Les années passent, ils sont chacun une part de l’autre. Lui a trouvé auprès d’elle le plaisir physique qu’il n’a pas chez lui, une écoute, une bienveillance qu’il ignorait jusque là. Elle se love à chaque fois dans les bras d’un amant attentionné, soucieux de son bien-être, comme elle n’en a jamais connu. Il est son soutien, son confident. Lui partage tous ses soucis, les problèmes avec les enfants, avec sa femme… elle trouve à chaque fois les mots qu’il faut pour lever ses doutes et le rassurer. Il lui dit qu’il ne pourrait plus se passer d’elle, qu’elle lui est devenue indispensable comme le soleil à l’arbre. Et l’inverse est vrai aussi.
Et puis arrive ce qui devait arriver. Madame tombe sur un mail sans équivoque. Elle crise. La fidélité et la confiance sont tout pour elle, s’imagine-t-il. Comment a-t-il pu lui faire ça ? Il est bouleversé, il culpabilise à mort et bien sûr il vient se confier à sa maîtresse. Sa femme ne lui pardonnera pas, elle va le quitter, tout est fichu. Et sa maîtresse lui répond : « Mais non, elle ne te quittera pas, elle a des défauts mais pas celui d’être idiote, tu n’imagines quand même pas qu’elle va renoncer à sa vie de plaisirs permanents, juste pour une question de principe. Elle te le fera croire, bien sûr, et elle prétendra qu’elle te pardonne, du bout des lèvres, en réclamant encore plus d’avantages matériels parce que si tu crois que pour elle ce qui compte d’abord c’est ta fidélité, tu te trompes, ce qui importe ce sont les avantages matériels que tu lui apportes et parader en tant que Madame Machin… Mais il ne veut pas l’entendre. Il lui dit que sa femme ne laissera pas passer son infidélité, qu’il est sûr qu’elle va le quitter, qu’il est un moins que rien, un salaud qui a trompé une femme parfaitement fidèle. Et voilà que la maîtresse se met à espérer, que ce soit lui qui ait raison, que la légitime prenne ses clics et ses clacs et qu’outrée elle s’en aille, bardée d’une coquette pension alimentaire.
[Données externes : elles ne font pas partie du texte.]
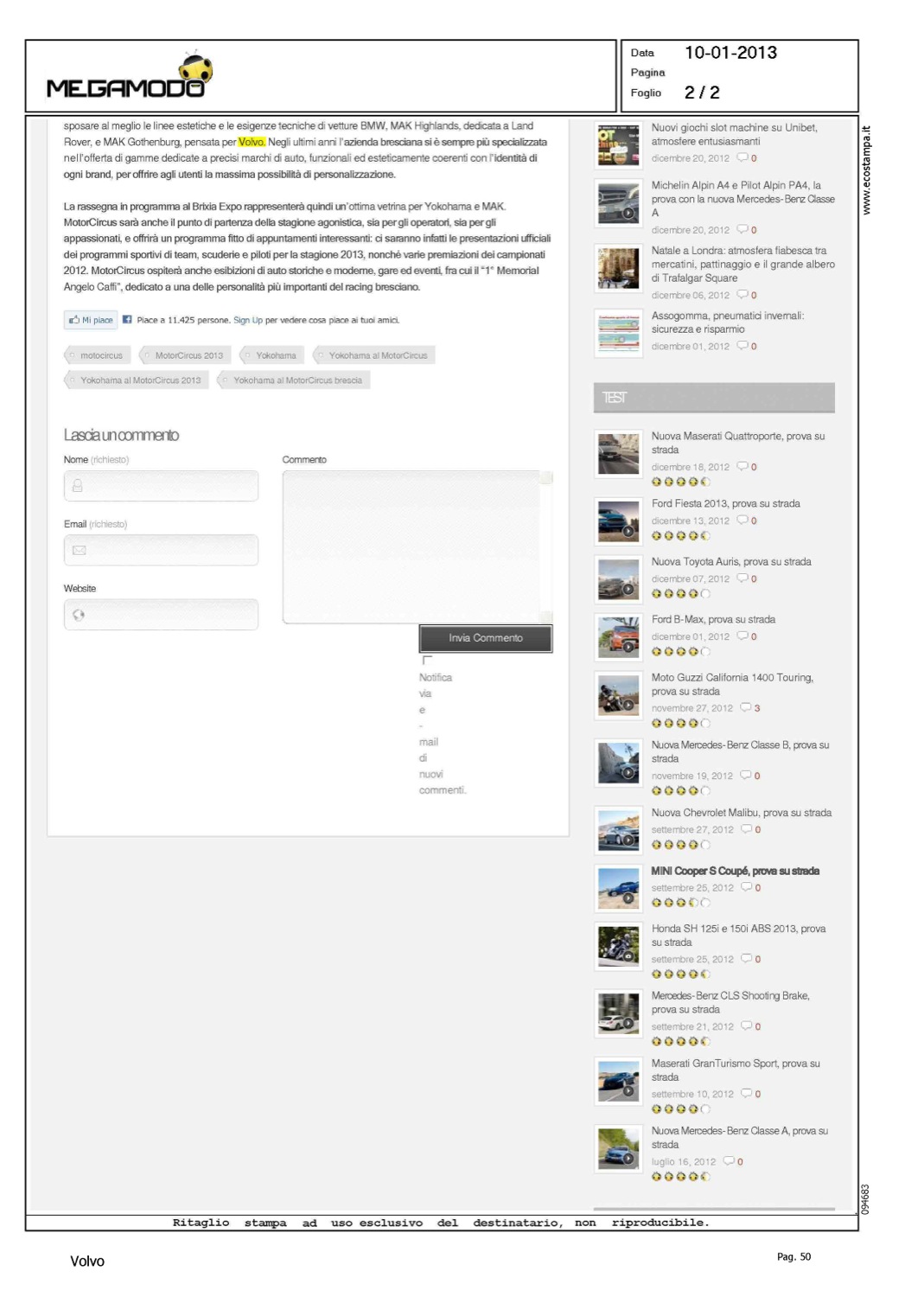This screenshot has height=1297, width=924.
Task: Click comment bubble icon beside dicembre 13, 2012
Action: pos(742,521)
Mais bien sûr c’est lui qui se trompe. Tout se déroule comme elle l’avait prévu. Madame lui donne l’absolution en échange d’un beau voyage et d’une augmentation de son argent de poche. Il est content, il remercie son amante pour sa clairvoyance, il n’oubliera jamais ce qu’elle a fait pour lui. Seulement maintenant, il n’a plus droit au moindre faux pas. Sa femme exige le contrôle de son portable, et il le lui cède, c’est quand même la moindre des choses… Alors il ne lui écrira plus que de son bureau, finis les weekends à s’envoyer des mots doux, ses vacances seront des semaines de silence. Quant aux rendez-vous , il n’est plus question d’y penser. Il est si reconnaissant à sa femme d’avoir l’immense bonté de lui pardonner à lui, ce salaud infidèle.
Elle est effondrée. La légitime vient d’avoir sa peau, elle n’a plus qu’à soigner son cœur brisé tandis que l’autre crise tous les soirs et abreuve son mari d’injures. Nul doute, se dit l’amante, elle jouit enfin, cette garce si rétive au plaisir qu’elle n’a aucun mérite d’être fidèle.
Un jour elle a demandé à son amant : « Mais toi, pourquoi ne la quittes-tu pas ? ». Et il a répondu, je n’ai pas envie d’être plumé. Elle a exigé que je mette une part importante de mes biens à son nom et j’ai eu la faiblesse de le faire. L’amante a pensé qu’il était irrémédiablement idiot et soumis… Oui, il est soumis à sa femme et quelque part il doit aimer cela… comme la braver sans doute. L’adultère ne serait pas aussi savoureux pour lui, s’il ne comportait pas de risque. Il en a le goût, son statut d’homme d’affaires à succès en témoigne.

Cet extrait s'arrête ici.